AI解析はどのように利用されているのでしょうか。

 流量計を使用して雨天時浸入水の浸入箇所を特定する以前の手法では、表計算ソフトで流量データを整理して、技術者が雨の日に流量が増加しているかどうかを、いわゆる職人技で判断していました。今回は、その部分にAI解析を活用しています。
 たとえば、川の流れだと、晴れの日のせせらぎの水音と、豪雨の日の激流の水音では、誰が聞いてもその違いがわかります。しかし、私たちが知りたい汚水用管路に流れる水の量による音の違いは、ちょっと聞いただけでは分からないくらいの差しかありませんでした。
 水の流れる音といっても、さまざまな特徴があります。音の大きさや高さの最大値や最小値、平均値など、282個の特徴値を選定して、雨天時浸入水の有無を判定できるように特徴値に重み付けをして、解析できるようにしていきました。
 今回使用したAIは、今、よく見かける機械学習とは違って、調査する地点だけを学習させていく方式を採用しています。晴天の日と雨天の日のデータを学習させて、所定の違いがあれば雨天時浸入水があると判断するAIです。
 何度も学習させて、どんどん精度を上げていくというタイプのAIではありませんが、その分、コストダウンに貢献しています。

新しく開発された「音響AI解析」では、どのようなメリットがあるのでしょうか。

 従来手法と比較して、コストや調査期間など、音響AI解析ではトータルで約40%の削減が可能です。
 従来の手法では調査エリアのマンホールに入って、流量計を設置する必要がありました。音響AI解析では、ボイスレコーダーをマンホール上部の取っ手に取り付けるだけですみます。これで調査作業の削減を実現しました。また、使用するボイスレコーダーも市販の製品なので、専用の流量計よりも大幅にコストが削減できました。高価で高機能なボイスレコーダーよりも安価なボイスレコーダーの方が音響AI解析に適したデータが採取できることは驚きでした。
 調査に関するコストを削減できたことで、調査範囲を広げられるようになったこともメリットです。一度に調査できる測定点が増加したことで、より効率的に調査を進められるようになりました。たとえば従来だと、1km程度の管路に絞り込んでからテレビカメラによる内部調査を行っていましたが、新しい手法では200m程度まで絞り込んでからカメラによる調査を行うので、雨水浸入箇所を特定する作業も大幅に効率化しています。
 さらに、従来は技術者が手作業で行っていたデータ解析がAIによって行われるので、データ解析のコストも削減されています。データ収集には平日と休日、晴天と雨天のデータが必要なので1〜2か月程度、連続稼働させる必要があります。そのためにはボイスレコーダーに外部から電力を供給する必要があるのですが、その開発には少し苦労しましたね。

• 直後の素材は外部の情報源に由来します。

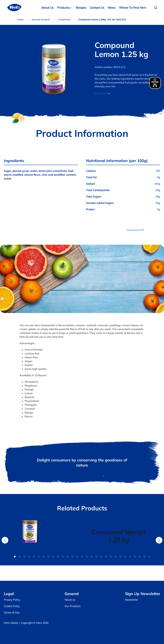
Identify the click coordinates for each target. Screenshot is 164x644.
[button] (157, 8)
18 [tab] (96, 556)
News (112, 8)
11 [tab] (63, 556)
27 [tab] (140, 556)
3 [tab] (24, 556)
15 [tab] (82, 556)
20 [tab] (106, 556)
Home (20, 20)
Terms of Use (11, 612)
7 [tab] (43, 556)
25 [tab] (130, 556)
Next (159, 540)
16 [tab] (87, 556)
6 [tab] (39, 556)
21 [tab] (111, 556)
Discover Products (41, 20)
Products (63, 8)
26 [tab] (135, 556)
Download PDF (136, 230)
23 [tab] (120, 556)
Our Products (73, 606)
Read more (102, 93)
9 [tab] (53, 556)
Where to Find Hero (133, 8)
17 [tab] (92, 556)
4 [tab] (29, 556)
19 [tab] (101, 556)
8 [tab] (48, 556)
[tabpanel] (45, 536)
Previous (5, 540)
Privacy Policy (12, 600)
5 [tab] (34, 556)
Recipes (81, 8)
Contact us (97, 8)
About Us (47, 8)
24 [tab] (125, 556)
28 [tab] (144, 556)
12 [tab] (67, 556)
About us (70, 600)
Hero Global (11, 623)
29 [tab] (149, 556)
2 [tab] (19, 556)
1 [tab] (15, 556)
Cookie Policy (12, 606)
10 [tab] (58, 556)
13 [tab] (72, 556)
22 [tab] (116, 556)
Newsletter (132, 600)
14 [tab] (77, 556)
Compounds (64, 20)
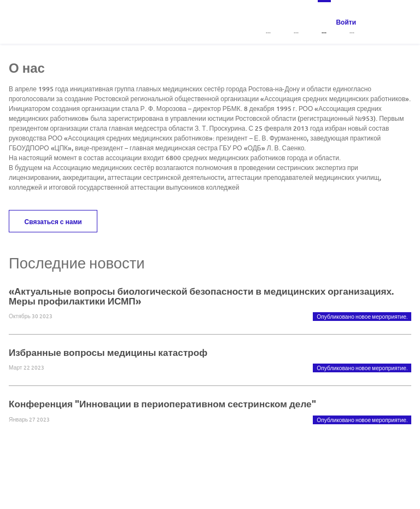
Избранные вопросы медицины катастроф (108, 352)
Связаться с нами (53, 221)
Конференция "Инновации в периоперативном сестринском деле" (162, 403)
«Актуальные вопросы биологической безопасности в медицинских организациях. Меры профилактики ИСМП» (201, 296)
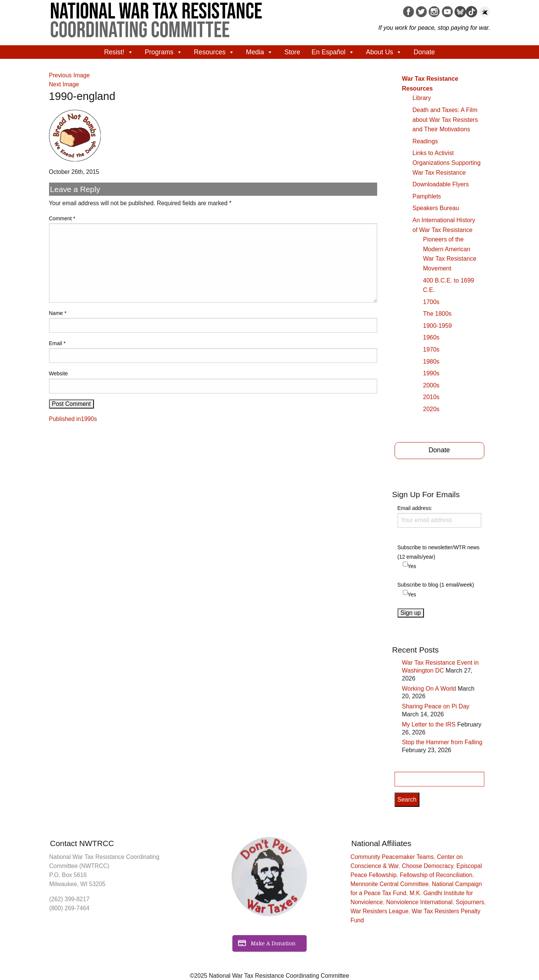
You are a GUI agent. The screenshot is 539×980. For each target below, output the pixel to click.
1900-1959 (438, 326)
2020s (431, 409)
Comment (62, 218)
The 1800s (437, 313)
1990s (431, 373)
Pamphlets (427, 196)
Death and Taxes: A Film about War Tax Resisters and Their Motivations (445, 119)
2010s (431, 397)
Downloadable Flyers (441, 184)
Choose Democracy (428, 866)
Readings (425, 141)
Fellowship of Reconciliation (436, 875)
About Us (384, 52)
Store (292, 52)
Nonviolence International (419, 902)
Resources (214, 52)
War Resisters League (379, 911)
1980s (431, 361)
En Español (333, 52)
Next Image (64, 84)
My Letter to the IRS (429, 724)
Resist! (119, 52)
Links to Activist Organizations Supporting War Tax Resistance (447, 162)
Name (58, 313)
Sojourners (470, 902)
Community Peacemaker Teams (392, 857)
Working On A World (429, 689)
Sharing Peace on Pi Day (436, 706)
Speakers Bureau (436, 208)
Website (58, 374)
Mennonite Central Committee (389, 884)
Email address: (439, 516)
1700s (431, 302)
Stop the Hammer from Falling (442, 742)
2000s (431, 385)
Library (422, 98)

音響装置。防水箱にボイスレコーダーを格納。集音マイクは水面近くに吊り下げ、音を拾う。

「音響AI解析」を採用している自治体はあるのでしょうか? また、今後はどのような技術開発を予定しているのでしょうか?

 実証実験に参加いただいた自治体を含め、現在、20あまりの自治体で「音響AI解析」を採用いただいています。「音響AI解析」は2021年に、日本国内における社会資本のメンテナンスに関わる優れた取組や技術開発を表彰する「インフラメンテナンス大賞」を受賞したので、今後、同じ課題を抱えている自治体に広く採用されていくと期待しています。また、当社は海外にも拠点がありますが、海外の自治体からも実証試験の問い合わせをいただいています。
 今後、取り組みたい課題としては下水道の流量のリアルタイムでの可視化です。近年増加しているいわゆるゲリラ豪雨では、下水道の処理能力以上の多量の雨水が短時間に流れ込み、市街地が浸水被害に遭う事例が多発しています。下水道の流量変化は河川よりもかなり早いため、急激な流量増加に対する対策も、速やかに行う必要があります。浸水被害が発生する前に避難情報を発信するなど市民の安全を守るためには、下水道流量のリアルタイム監視が不可欠なのです。
 しかし、下水用流量計は高価で、リアルタイム監視に用いるには難しいのが実情です。そこで、音響AI解析に使用しているボイスレコーダーを使用できないかと考えています。雨天時浸入水の測定では一定の期間、測定データを蓄積して、その後に回収しますが、リアルタイム測定では随時、データを送信する必要があります。分厚いマンホールの蓋がデータ送信の障害になっていて、この解決が今後の課題です。

最後に、読者に向けたメッセージをお願いします。

 今回は私が代表という形でインタビューを受けさせていただいたのですが、今回の成果は、当然、私一人で達成できたものではありません。
 まず、産総研の技術があり、400カ所以上のフィールド試験を行ってくれた全国の社内の仲間がいて、実証試験に参加していただいた自治体の方々がいます。社内だけではなく、チームの力がこのプロジェクトを成功に導いてくれたのだと考えています。
 社内についていえば、自分が疑問に思っていること、興味を持っていることについて、きちんと言語化して、発信していくことが重要だと思っています。発信することで、それを受け取った人に疑問や共感が生まれます。それによって、いろいろな人を巻き込んで、チームとして課題に取り組むことができるようになると思っています。
 重要なのは、チャレンジしていくことだと思います。10打数1安打くらいでいいと思うのです。これからも、失敗を恐れずにチャレンジしていきたいと思っています。